C to Assembly Language: First look
It’s actually really interesting and helping when you have total grasp over how things really work deep down in a computer. In order to really understand C language, you must also have in depth knowledge about assembly that is produced by the compiler.
As a first look, lets pick up a c program and try to set a goal for achieving something using knowledge of assembly language and memory allocation. All the files used in this tutorial can be found here.
#include <stdio.h>
int main(void)
{
int n;
int a[5];
int *p;
a[2] = 1024;
p = &n;
/*
* write your line of code here...
* Remember: * - you are not allowed to use a
* - you are not allowed to modify p
* - only one statement
* - you are not allowed to code anything else
*/
/* ...so that this prints 98\n */
printf("a[2] = %d\n", a[2]);
return (0);
}OUTPUT:
a[2] = 1024
So we are allowed to put only one line in this code without using the variable a or changing the value of the pointer p. Our first initial check should be to check the size of these declared variables. So lets just check them in our c program by adding these lines in the main function:
printf("size of n = %d\n", sizeof(n));
printf("size of a = %d\n", sizeof(a));
printf("size of p = %d\n", sizeof(p));
printf("total = %d\n", sizeof(p)+sizeof(n)+sizeof(a));OUTPUT:
size of n = 4
size of a = 20
size of p = 8
total = 32
So the total size of our variables is 32 with the array being of 4*5=20. Now lets compile our original code using objdump and look at the main section of the assembly code.
$ gcc file.c
$ objdump -d a.out
000000000040052d <main>:
40052d: 55 push %rbp
40052e: 48 89 e5 mov %rsp,%rbp
400531: 48 83 ec 30 sub $0x30,%rsp
400535: c7 45 e8 00 04 00 00 movl $0x400,-0x18(%rbp)

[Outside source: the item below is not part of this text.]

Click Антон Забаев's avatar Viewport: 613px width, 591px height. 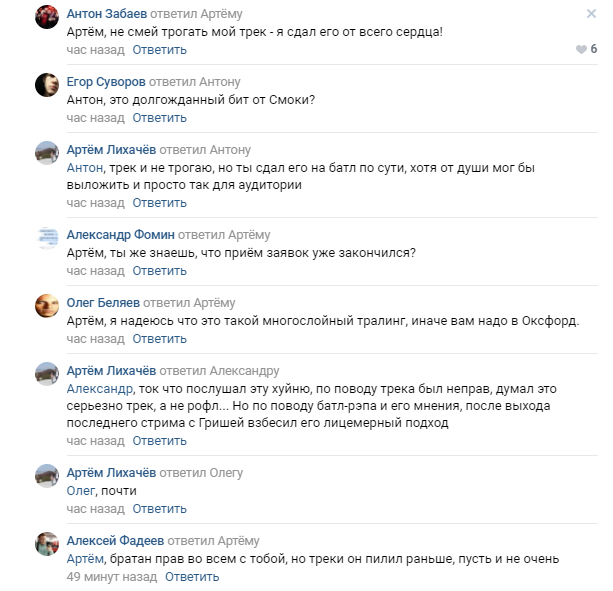coord(46,17)
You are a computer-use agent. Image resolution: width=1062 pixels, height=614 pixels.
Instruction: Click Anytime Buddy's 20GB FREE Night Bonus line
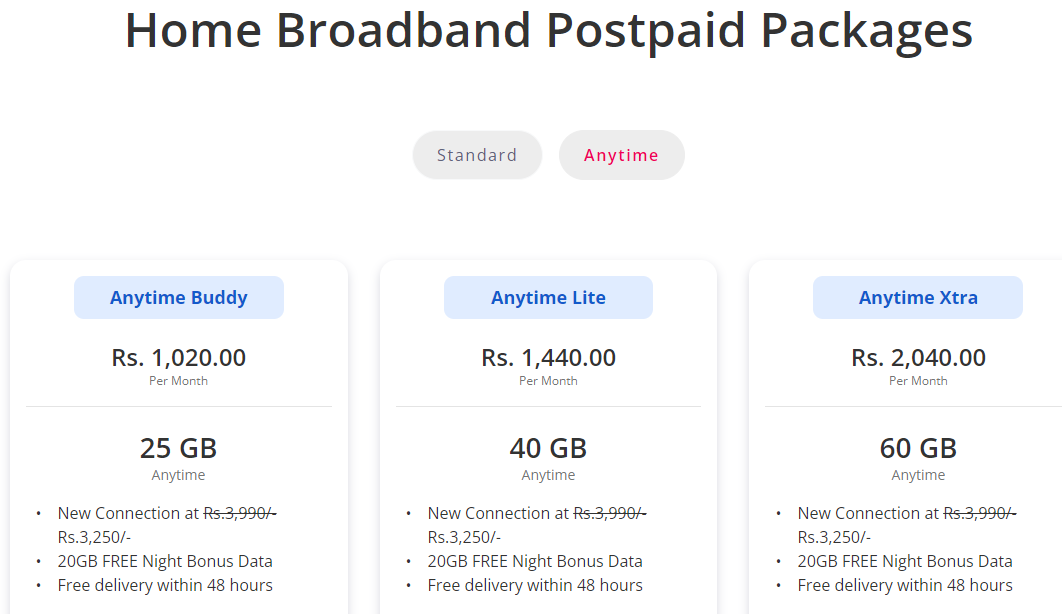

40053c: 48 8d 45 d4 lea -0x2c(%rbp),%rax
400540: 48 89 45 d8 mov %rax,-0x28(%rbp)
400544: 8b 45 e8 mov -0x18(%rbp),%eax
400547: 89 c6 mov %eax,%esi
400549: bf e4 05 40 00 mov $0x4005e4,%edi
40054e: b8 00 00 00 00 mov $0x0,%eax
400553: e8 b8 fe ff ff callq 400410 <printf@plt>
400558: b8 00 00 00 00 mov $0x0,%eax
40055d: c9 leaveq
40055e: c3 retq
40055f: 90 nopNOTE: ***Only main section is shown here****
The -d option by default outputs instructions in AT&T syntax. The format of this syntax is mnemonic source, destination. The mnemonic is the machine instruction, the operands source and destination can contain registers (prefixed by %), immediate values (are constants and are prefixed by $), memory addresses, etc.
A stack is an area of memory for storing data items together with a pointer to the “top” of the stack.
As you can see in our example above, %rbp and %rsp belong to the category of special purpose registers. %rbp is the base pointer, which points to the base of the current stack frame, and %rsp is the stack pointer, which points to the top of the current stack frame. Read more about Call Stack.
We can store values on the stack by pushing them, and that the push operation decreases the value in the stack pointer register, rsp. In other words, allocating variables on the call stack involves subtracting a value from the stack pointer. Similarly, deallocating variables from the call stack involves adding a value to the stack pointer.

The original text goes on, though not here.